Exercise data section start
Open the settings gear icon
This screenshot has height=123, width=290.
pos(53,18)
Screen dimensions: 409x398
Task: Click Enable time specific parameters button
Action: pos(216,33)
Exercise data section end
#### Action item
Every record listed above needs to be written out again exactly.

#### Answer section
Open the settings gear icon
This screenshot has height=123, width=290.
pos(53,18)
Screen dimensions: 409x398
Task: Click Enable time specific parameters button
Action: pos(216,33)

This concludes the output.